Un polo per un’altra urbanità
L’intervista / Claudio Chiapparino e il programma del Foce, luogo di esplorazioni artistiche Mentre il Foce conferma la sua scelta di incrociare linee creative diverse, locali e non solo, ci poniamo una domanda. Che cosa sarà o dovrebbe essere l’offerta c
Ci sono il teatro, la sala concerti, l’Agorateca, il Foyer e un nuovo giardino. Qui s’incrociano la musica, il teatro nelle sue varie forme, la danza, il cinema, gli incontri con scrittori e altri artisti. È l’altro polo di Lugano, chiamatelo se volete «polino artistico», come dice ridendo Claudio Chiapparino, direttore della Divisione eventi e congressi a Lugano. In una parola, è il Foce, che ieri ha presentato il suo programma. Un cartellone in cui si spazia fra le esplorazioni musicali della rassegna Raclette, le proposte del Festival internazionale di teatro e quelle della scena teatrale ticinese, il Festival delle marionette e le altre proposte per i più piccoli, le rassegne di cinema e la letteratura, i diritti umani e la comicità in forma d’Improfilm di Tobia Botta... Per il programma rimandiamo al sito foce.ch e poniamo qualche domanda a Chiapparino.
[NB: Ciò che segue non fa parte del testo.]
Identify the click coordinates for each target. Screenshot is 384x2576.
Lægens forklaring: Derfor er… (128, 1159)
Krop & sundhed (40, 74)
Fra tutte queste proposte, quale vuole essere la vocazione del Foce? Quale il suo ruolo nell’offerta culturale luganese?
Forse potremmo capovolgere la domanda. Non ci chiediamo che cosa siamo o quale sia la nostra mission, ma se ha ancora senso proseguire sulla strada che abbiamo scelto già molto tempo fa. Cioè quella di incrociare le diverse linee artistiche della creatività locale, nei diversi generi e secondo i diversi target, all’interno degli spazi della nostra realtà, per farla crescere il più possibile. Dopo l’avvento del Lac questa linea ha ancora senso? La novità del programma di quest’anno, grazie al fatto che il Lac concede più spazio alle realtà locali oppure che qui si unisce a rassegne come quella del
Mat, è che al Foce si è creato ancora più spazio, tant’è che già fra le proposte dei primi mesi di stagione ne abbiamo una metà di nuove compagnie. Quindi questo ci incoraggia a perseguire la linea che abbiamo sempre tenuto, è un nostro compito fondamentale offrire ulteriore spazio a delle novità.
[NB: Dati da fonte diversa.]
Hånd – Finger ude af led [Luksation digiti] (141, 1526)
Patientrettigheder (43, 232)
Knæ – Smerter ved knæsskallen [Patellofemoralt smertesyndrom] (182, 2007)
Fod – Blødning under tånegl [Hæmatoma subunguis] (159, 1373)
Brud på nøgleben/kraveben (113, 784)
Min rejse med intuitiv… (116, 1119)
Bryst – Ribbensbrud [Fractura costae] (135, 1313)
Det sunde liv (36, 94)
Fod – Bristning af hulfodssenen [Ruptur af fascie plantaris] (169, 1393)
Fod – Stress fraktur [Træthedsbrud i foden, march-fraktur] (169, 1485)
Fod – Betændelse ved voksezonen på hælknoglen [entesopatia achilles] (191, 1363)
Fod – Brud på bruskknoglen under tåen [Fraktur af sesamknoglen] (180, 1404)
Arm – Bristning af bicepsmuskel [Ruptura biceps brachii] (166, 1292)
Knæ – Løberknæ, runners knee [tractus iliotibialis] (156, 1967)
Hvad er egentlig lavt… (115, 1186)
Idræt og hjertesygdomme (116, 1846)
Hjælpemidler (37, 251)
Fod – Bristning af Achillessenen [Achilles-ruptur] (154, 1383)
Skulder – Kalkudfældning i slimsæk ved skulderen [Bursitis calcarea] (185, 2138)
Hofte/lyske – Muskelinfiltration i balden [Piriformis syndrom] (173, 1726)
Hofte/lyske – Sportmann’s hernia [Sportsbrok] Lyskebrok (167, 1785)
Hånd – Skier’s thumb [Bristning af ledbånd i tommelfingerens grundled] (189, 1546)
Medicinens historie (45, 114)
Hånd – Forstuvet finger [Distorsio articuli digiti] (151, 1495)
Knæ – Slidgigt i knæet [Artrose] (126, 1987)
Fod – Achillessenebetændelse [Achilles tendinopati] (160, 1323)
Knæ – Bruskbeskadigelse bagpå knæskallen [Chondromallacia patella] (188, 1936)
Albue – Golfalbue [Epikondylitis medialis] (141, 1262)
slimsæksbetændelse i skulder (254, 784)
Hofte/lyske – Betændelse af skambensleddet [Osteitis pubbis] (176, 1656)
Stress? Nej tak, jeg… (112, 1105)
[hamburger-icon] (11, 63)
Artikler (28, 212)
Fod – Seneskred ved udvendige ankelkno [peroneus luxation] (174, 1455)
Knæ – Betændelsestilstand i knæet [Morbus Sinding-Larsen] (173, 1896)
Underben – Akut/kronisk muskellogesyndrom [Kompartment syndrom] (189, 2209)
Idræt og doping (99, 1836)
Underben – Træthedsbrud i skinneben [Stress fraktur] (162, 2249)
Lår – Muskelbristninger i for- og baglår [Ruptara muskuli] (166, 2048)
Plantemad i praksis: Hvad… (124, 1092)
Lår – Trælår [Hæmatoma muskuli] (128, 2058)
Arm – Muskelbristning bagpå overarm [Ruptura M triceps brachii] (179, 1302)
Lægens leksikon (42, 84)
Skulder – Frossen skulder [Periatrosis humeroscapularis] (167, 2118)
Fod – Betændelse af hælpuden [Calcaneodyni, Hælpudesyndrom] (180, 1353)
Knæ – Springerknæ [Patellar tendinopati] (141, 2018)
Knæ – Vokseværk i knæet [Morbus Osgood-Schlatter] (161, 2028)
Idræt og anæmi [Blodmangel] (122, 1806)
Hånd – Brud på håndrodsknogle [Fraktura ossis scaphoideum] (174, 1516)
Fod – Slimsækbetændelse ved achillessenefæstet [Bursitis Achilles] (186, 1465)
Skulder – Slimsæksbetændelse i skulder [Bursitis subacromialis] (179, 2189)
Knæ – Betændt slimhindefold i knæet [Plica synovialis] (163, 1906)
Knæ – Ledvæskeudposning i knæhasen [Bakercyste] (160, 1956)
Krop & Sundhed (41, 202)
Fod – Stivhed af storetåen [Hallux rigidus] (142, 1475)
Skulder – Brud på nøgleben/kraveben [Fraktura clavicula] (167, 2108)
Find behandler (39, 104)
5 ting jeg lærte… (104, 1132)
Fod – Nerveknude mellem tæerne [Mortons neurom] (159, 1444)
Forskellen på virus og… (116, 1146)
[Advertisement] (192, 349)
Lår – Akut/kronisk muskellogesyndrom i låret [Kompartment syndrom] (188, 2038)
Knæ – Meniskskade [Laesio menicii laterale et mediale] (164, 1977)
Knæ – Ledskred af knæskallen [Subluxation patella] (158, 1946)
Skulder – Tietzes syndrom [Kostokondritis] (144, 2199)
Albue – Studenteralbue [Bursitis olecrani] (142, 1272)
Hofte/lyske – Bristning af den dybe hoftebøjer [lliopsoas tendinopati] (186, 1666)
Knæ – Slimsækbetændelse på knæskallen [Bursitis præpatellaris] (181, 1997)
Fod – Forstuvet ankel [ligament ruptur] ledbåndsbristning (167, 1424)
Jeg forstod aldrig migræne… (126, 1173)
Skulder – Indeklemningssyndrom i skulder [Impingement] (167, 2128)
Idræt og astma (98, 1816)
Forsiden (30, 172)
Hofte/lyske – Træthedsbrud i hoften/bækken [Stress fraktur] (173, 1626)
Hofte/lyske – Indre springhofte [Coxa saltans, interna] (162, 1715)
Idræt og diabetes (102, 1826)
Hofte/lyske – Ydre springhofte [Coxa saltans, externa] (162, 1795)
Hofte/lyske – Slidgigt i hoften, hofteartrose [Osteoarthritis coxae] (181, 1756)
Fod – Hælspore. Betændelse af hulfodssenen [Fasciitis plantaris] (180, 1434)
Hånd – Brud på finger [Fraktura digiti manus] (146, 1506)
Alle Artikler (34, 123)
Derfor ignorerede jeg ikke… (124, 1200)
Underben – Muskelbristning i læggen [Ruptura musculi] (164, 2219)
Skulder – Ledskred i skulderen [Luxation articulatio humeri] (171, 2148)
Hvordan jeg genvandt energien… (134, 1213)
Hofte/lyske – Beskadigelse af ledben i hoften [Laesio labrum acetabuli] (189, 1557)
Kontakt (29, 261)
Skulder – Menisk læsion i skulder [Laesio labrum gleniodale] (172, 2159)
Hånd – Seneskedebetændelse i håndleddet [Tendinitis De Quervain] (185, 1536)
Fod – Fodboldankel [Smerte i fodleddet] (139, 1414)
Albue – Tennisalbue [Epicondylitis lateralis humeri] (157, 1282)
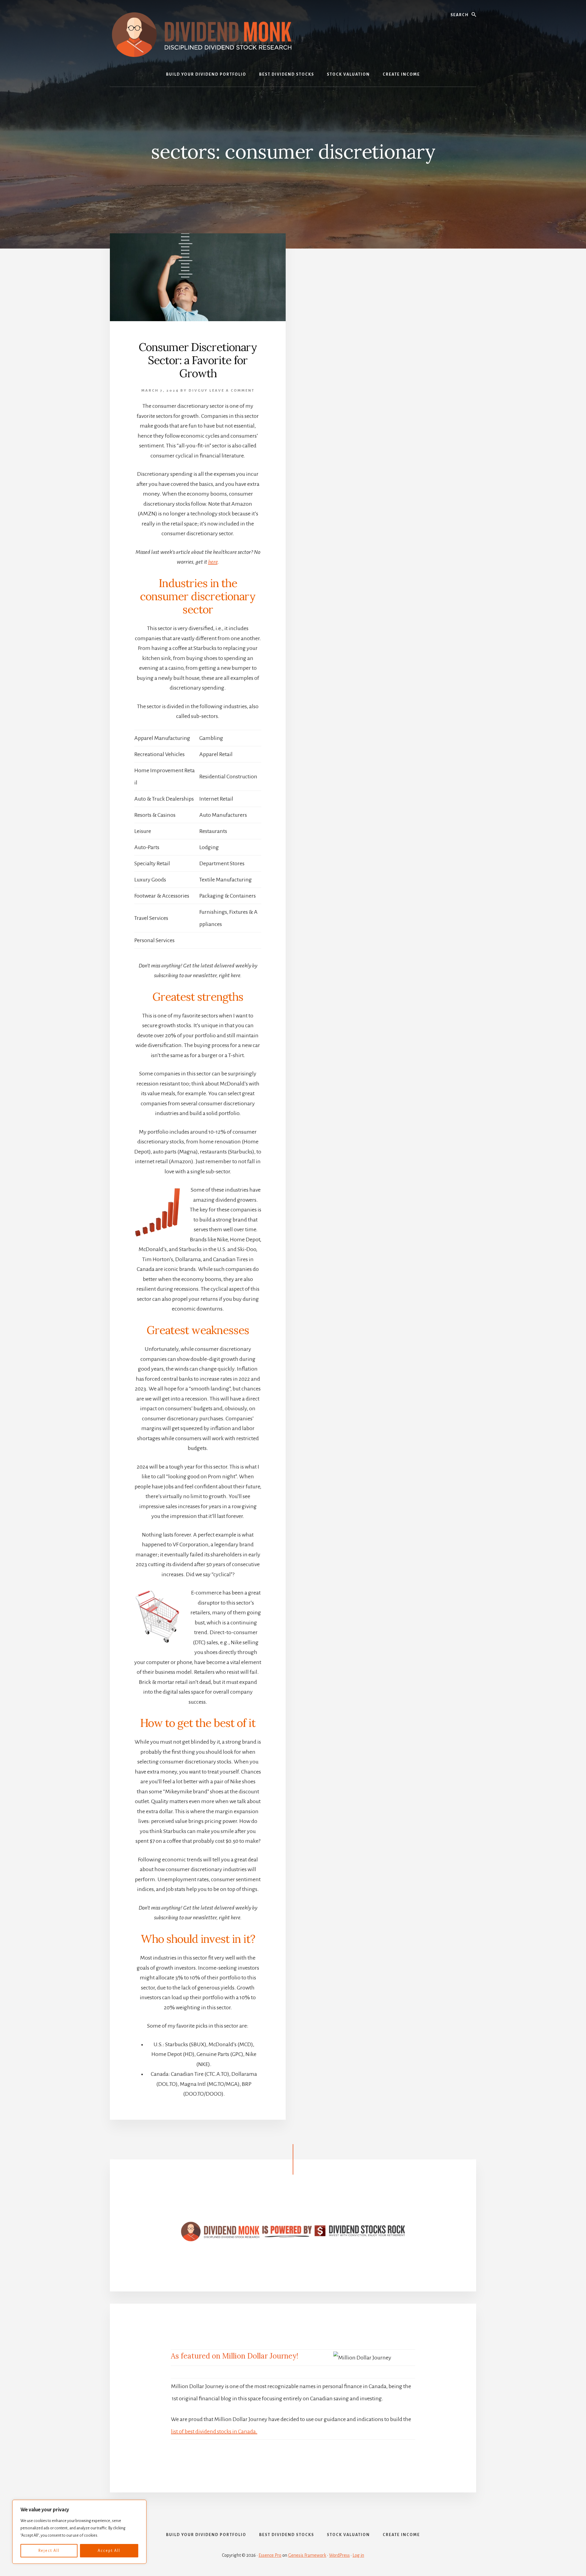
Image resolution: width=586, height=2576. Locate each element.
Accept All (109, 2551)
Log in (358, 2555)
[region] (79, 2532)
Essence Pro (270, 2555)
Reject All (49, 2551)
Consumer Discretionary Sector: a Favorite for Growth (198, 360)
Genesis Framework (307, 2555)
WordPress (339, 2555)
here (213, 562)
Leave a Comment (232, 391)
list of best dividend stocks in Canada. (214, 2431)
Considerato questo fermento artistico che caratterizza il Ticino, basta il Foce ad accoglierlo?
Il Foce ha il vantaggio di avere una dimensione teatrale intima, adatta a forme artistiche che prevedono una maggiore integrazione del pubblico. Il fatto che possiamo proporre la scoperta di nuove realtà dimostra che c’è ancora spazio. Dopo, che questo basti è difficile da dire. Di sicuro quel che serve a Lugano è uno spazio maggiore per le prove delle produzioni, sarebbe peccato bloccare un teatro per questo. Bisogna poi vedere come evolvono proposte che escono dalle forme e dai luoghi abituali, come quella di Camilla Parini che va alla ricerca di luoghi abbandonati, per cui sarà interessante vedere come altri spazi culturali potrebbero contribuire ospitando spettacoli di questo tipo. Infatti, come accade in Svizzera e nel mondo, non è detto che queste novità debbano crescere sempre in spazi “istituzionali”.
Pensando alla risposta del pubblico, i risultati giustificano il vostro sforzo?
Devo dire che soprattutto le realtà nuove e fresche hanno una capacità elevata di mobilitazione di nuovi pubblici. Per quanto riguarda le compagnie storiche, la risposta è normalmente altalenante.
Dopo 25 anni a Lugano, quali esigenze vede sul piano dell’offerta culturale nel futuro prossimo della città?
Noi siamo una piccola città con tante caratteristiche da grande città. In questo senso dovremmo sviluppare di più l’aspetto dell’urbanità, intesa come una vita culturale vivace in cui ci sia molto più fermento a livello di locali e di club, non per forza tutti originali come il Morel o il Turba. Occorre però una rete di realtà di diverso tipo. Mi sono sempre un po’ ispirato al modello di Edimburgo, con i suoi tanti spazi che partecipano alla creazione di eventi e attività: per ogni festival o iniziativa, ci sono le proposte istituzionali e quelle alternative in cui tutti, fino all’ultimo scantinato, s’inventano qualcosa perché tutti vogliono collaborare. Penso che per noi la direzione da prendere sia verso una maturità tipica di un’urbanità più vissuta dalle grandi città, in modo da diventare più attrattivi per l’esterno; senza limitarci a guardare ciascuno al suo, senza restare divisi ma alleandoci molto di più.